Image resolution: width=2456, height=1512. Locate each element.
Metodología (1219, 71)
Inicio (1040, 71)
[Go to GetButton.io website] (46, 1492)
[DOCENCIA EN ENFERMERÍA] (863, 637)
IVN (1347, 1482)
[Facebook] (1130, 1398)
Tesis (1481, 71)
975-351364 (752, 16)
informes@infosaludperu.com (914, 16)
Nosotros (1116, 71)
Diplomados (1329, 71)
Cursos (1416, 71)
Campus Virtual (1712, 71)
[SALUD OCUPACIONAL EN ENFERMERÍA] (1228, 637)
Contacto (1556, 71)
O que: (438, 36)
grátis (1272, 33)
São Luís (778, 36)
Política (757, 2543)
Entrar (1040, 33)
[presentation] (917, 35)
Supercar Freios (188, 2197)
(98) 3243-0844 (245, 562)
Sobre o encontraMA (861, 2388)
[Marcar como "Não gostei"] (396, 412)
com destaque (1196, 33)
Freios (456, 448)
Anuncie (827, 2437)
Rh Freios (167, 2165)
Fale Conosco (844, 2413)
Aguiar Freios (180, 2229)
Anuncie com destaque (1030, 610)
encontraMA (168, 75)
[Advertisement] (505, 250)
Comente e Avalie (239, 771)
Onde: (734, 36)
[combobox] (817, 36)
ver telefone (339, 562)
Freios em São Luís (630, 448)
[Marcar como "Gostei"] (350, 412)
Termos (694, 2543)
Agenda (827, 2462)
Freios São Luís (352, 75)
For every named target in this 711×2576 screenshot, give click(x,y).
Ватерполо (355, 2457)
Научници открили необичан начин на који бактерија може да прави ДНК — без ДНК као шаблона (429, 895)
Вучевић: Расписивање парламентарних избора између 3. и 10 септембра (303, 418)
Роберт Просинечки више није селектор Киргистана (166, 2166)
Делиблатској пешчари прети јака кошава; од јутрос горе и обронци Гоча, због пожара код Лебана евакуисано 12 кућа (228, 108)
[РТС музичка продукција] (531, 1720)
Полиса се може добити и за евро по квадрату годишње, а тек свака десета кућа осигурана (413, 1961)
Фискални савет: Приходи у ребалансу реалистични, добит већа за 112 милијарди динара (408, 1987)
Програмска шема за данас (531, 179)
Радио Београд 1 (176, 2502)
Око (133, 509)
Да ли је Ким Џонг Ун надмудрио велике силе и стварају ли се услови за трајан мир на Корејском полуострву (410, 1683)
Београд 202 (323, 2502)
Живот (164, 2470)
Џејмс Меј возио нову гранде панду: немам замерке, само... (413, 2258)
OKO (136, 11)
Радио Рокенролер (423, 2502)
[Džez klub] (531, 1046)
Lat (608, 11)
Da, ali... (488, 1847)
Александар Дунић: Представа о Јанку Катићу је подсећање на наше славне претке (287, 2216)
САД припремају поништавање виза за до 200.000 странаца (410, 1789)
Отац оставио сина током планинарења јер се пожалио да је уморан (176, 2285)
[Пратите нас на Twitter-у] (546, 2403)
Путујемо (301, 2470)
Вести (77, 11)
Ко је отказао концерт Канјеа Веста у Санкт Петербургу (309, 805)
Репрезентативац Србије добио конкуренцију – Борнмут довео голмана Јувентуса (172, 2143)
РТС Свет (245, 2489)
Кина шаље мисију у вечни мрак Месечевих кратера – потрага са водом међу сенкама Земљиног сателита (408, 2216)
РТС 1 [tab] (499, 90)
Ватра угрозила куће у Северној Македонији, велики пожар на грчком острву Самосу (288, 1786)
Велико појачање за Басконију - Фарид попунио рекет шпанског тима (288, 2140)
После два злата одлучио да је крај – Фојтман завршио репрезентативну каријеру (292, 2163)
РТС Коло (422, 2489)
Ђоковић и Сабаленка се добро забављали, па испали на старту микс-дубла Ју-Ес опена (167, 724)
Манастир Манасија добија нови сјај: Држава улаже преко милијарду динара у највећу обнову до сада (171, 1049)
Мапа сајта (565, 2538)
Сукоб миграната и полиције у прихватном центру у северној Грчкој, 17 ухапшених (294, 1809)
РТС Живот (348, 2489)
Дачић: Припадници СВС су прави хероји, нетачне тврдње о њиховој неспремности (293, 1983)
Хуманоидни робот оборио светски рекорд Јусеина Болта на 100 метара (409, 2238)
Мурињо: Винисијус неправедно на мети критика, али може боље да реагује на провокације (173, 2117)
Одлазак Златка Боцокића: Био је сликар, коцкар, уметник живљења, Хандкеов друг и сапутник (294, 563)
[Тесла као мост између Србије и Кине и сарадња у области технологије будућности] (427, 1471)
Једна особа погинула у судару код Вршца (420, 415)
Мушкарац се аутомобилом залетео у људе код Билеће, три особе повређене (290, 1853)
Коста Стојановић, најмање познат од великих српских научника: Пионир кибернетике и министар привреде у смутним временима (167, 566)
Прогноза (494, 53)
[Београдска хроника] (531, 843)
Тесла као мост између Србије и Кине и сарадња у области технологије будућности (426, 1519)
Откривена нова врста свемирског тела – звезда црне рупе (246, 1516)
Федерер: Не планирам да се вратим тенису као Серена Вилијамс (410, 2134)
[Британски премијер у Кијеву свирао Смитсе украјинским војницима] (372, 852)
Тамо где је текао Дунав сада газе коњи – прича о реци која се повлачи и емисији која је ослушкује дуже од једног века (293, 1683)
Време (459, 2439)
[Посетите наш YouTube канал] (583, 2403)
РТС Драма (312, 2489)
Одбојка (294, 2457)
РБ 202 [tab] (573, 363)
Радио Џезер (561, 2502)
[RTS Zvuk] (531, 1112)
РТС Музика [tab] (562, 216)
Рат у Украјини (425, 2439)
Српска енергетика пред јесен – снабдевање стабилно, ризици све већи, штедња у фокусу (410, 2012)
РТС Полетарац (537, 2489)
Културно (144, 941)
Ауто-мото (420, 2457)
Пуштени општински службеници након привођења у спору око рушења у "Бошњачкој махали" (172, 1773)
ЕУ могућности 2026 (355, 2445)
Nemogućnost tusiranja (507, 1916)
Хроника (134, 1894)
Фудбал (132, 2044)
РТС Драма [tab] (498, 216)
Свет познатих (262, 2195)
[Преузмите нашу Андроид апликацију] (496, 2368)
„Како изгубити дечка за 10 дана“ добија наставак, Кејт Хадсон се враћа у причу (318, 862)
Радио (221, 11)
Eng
········
— WORK ORDER —
Take from the listing every line in which the word "Србије" appears.

— OUTPUT BELOW —
Репрезентативац Србије добио конкуренцију – Борнмут довео голмана Јувентуса (172, 2143)
[Тесла као мост између Србије и Кине и сарадња у области технологије будућности] (427, 1471)
Тесла као мост између Србије и Кине и сарадња у области технологије будућности (426, 1519)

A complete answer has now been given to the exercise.